Usianya sudah terlalu sepuh untuk ukuran umum. Delapan puluh tahun. Namun semangatnya melebihi panasnya
lahar gunung Merapi. Jalannya selalu tegap dan bicaranya masih jelas.Zaman Belanda, Jepang, Orde Lama, Orde Baru hingga Orde Reformasi semuanya tuntas dilalui. Selalu bersyukur karena merasa diselamatkan Tuhan dari beberapa maut yang hampir merenggut hidupnya.
Dialah Dauzan Farook. Bapak dari delapan anak ini tampil beda dibanding gaya kakek-kakek pada umumnya yang lebih senang mengisi hidupnya dengan ngemong cucu dan menikmati tunjangan hari tua setiap bulan. Dauzan Farook lebih memilih ngemong masyarakat dari pada keluarganya sendiri. Maklum, semua anak-anaknya sudah mandiri.
Dengan jumlah koleksi buku sebanyak kurang lebih sepuluh ribu buku dan sebuah tunjangan veteran 500 ribu sebulan, Mbah Dauzan ngemong masyarakat setiap hari dengan cara berkeliling dengan dibonceng motor asistennya. Selain itu, pelayanan perpustakaan di tempat juga selalu siap 24 jam. Sebuah perpustakaan unik yang diberinya nama MABULIR, Majalah Buku Bergilir, ia dirikan dengan modal dari tabungan hajinya sebesar 20 juta. Disebut unik karena mbah Dauzan tidak memberlakukan sistem peminjaman layaknya perpustakaan biasa. Mabulirnya mbah Dauzan ini menerapkan sistem yang ia sebut sebagai multi level reading. Dengan sistem ini, mbah Dauzan berharap masyarakat yang meminjam buku bukan hanya untuk dibaca sendiri, melainkan juga untuk orang-orang sekitarnya. Seperti sistem multi level marketing, setiap orang diwajibkan mencari anggota-anggota yang kemudian dapat membentuk sebuah kelompok baca. Mbah Dauzan tidak menentukan besar kecil kelompok tersebut, asal kelompok baca saja. Dua hal yang ingin mbah Dauzan tanamkan pada masyarakat tentang pola ini adalah untuk menyuburkan kepekaan sosial dan minat baca sekaligus.

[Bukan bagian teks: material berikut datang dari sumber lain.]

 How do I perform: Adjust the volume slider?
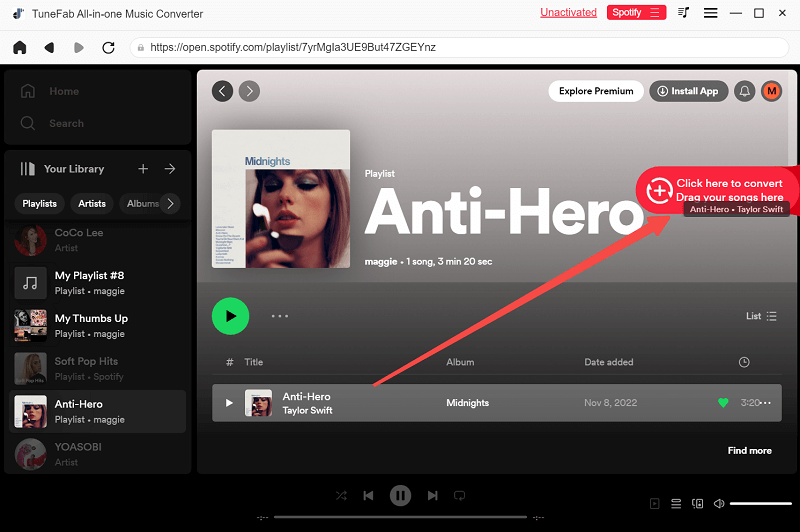coord(760,503)
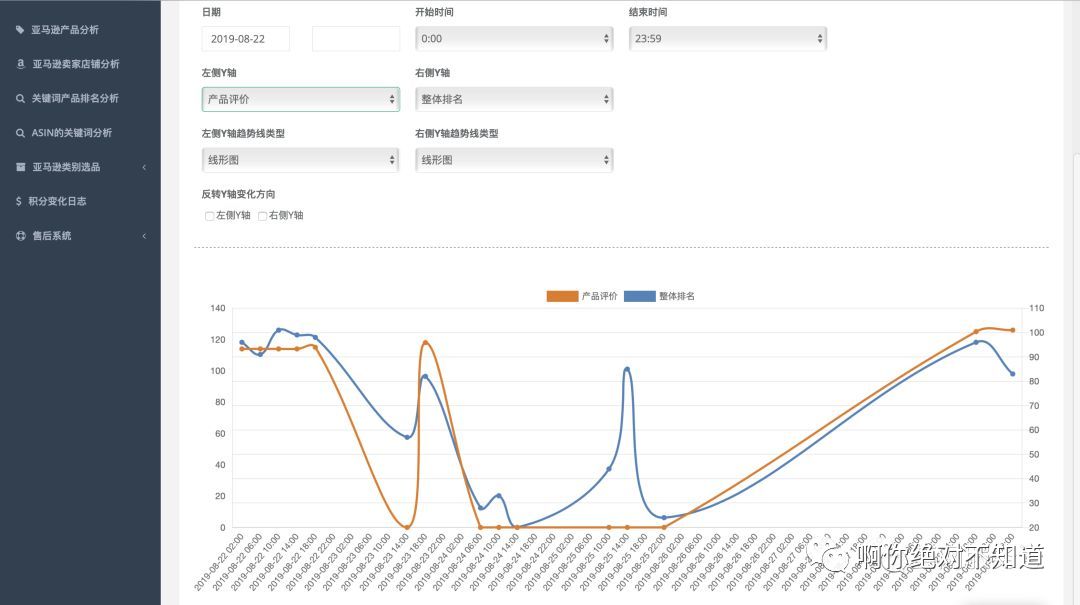Click the search icon beside ASIN的关键词分析
1080x605 pixels.
[x=20, y=133]
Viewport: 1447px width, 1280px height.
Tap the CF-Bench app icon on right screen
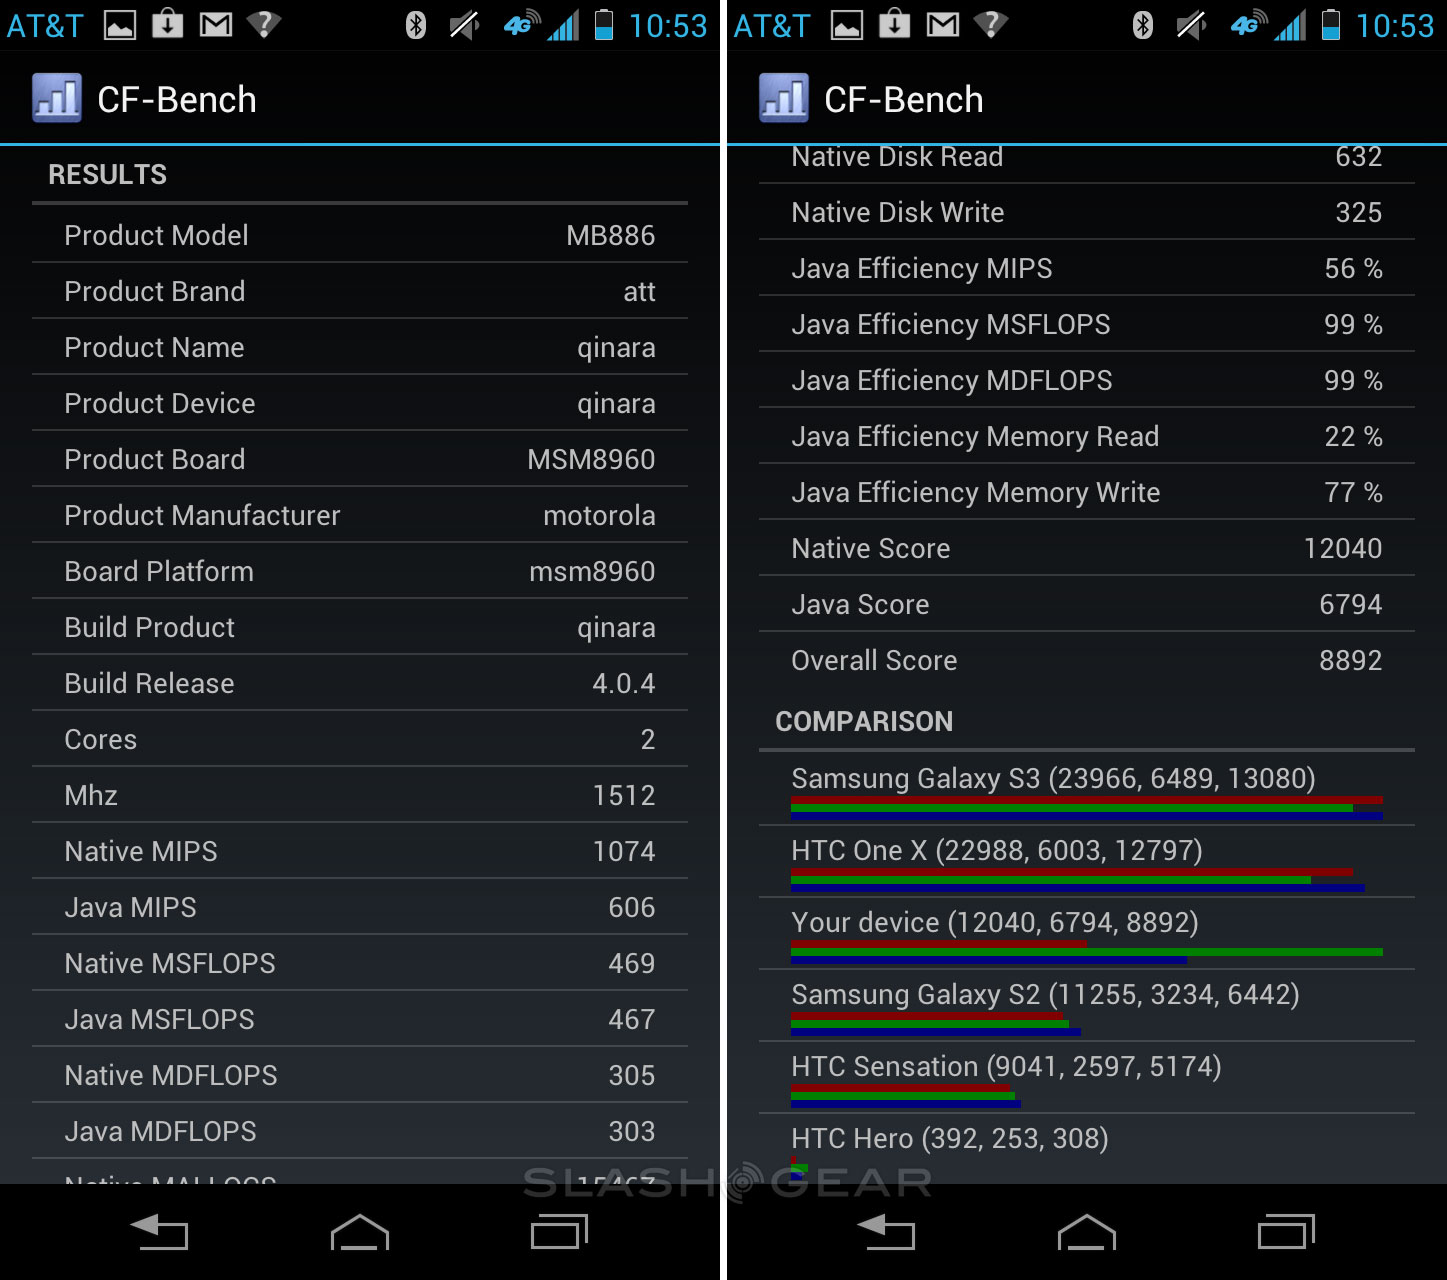[x=784, y=99]
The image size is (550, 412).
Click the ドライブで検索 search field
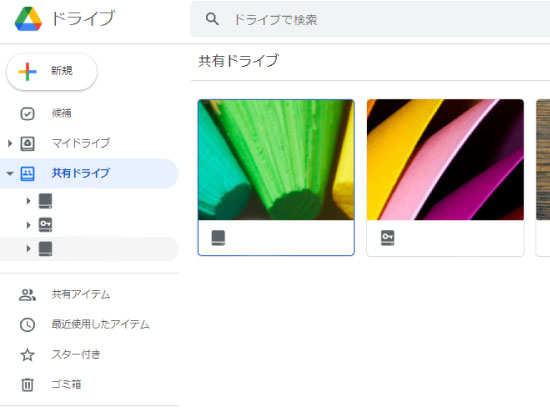click(370, 19)
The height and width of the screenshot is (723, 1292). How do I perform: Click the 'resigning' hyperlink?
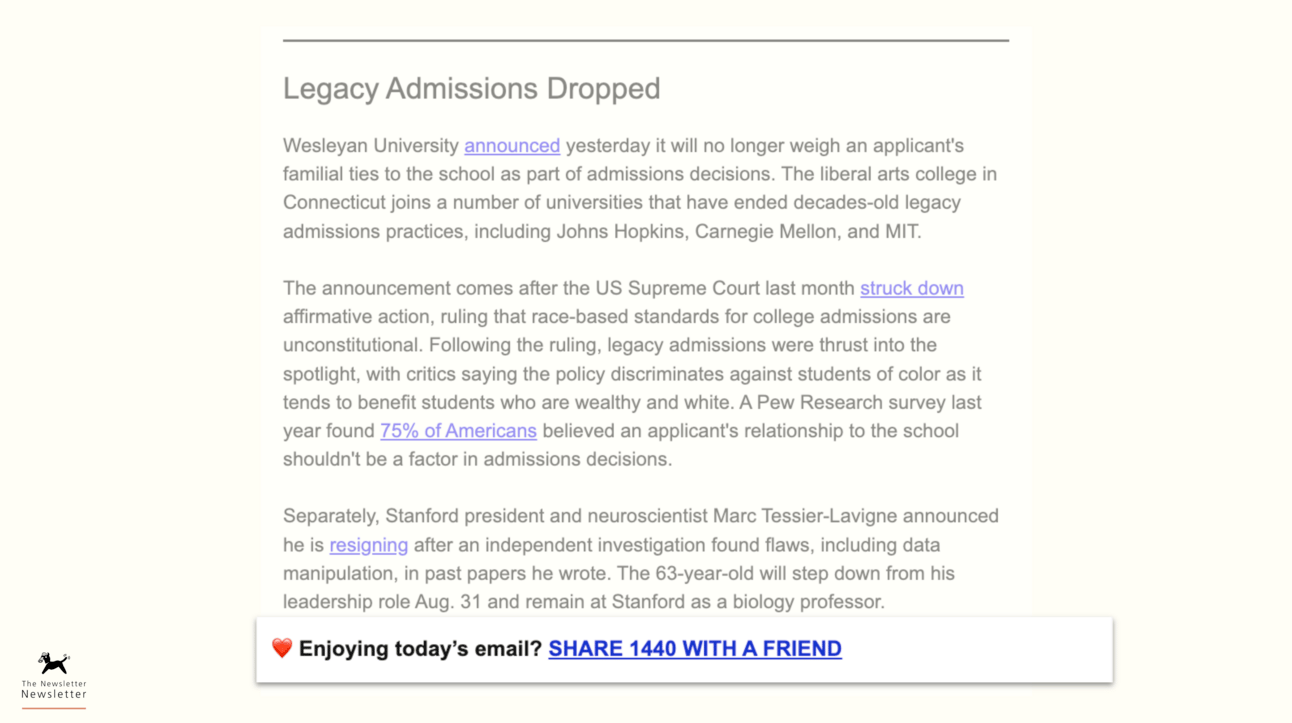tap(368, 545)
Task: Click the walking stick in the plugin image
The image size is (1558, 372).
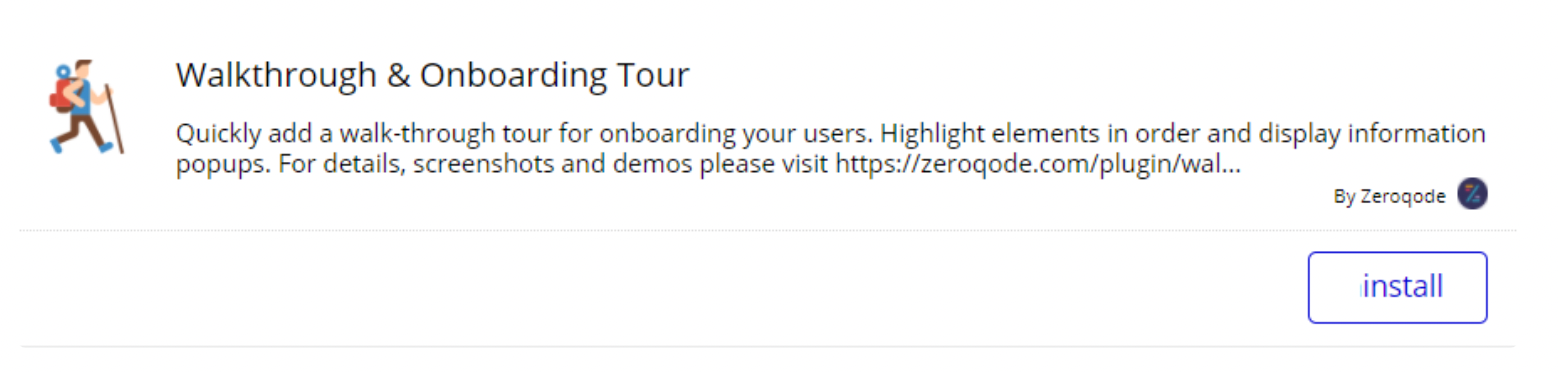Action: (113, 118)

Bertempat di rumah pribadinya yang elok di kawasan Kauman Yogyakarta (Kauman GM I/328 telp. 0274-387337, Yogyakarta), persis dibelakang Masjid Agung Yogyakarta, perpustakaan Mabulir selalu membuka diri bagi siapa saja, dari mana saja, dan kapan saja.
“Dulu saya berjuang dengan cara mengangkat senjata. Sekarang jamannya kan sudah beda, tapi semangatnya tetap. Perjuangan. Harus ada cara baru untuk mensikapi jaman yang berbeda, ” jelas Mbah Dauzan tetap bersemangat. “Cara baru itu adalah dengan mengangkat buku untuk mencerdaskan masyarakat karna sekarang revolusinya revolusi informasi. Era informasi. Masyarakat harus didorong untuk membaca dan menguasai informasi.”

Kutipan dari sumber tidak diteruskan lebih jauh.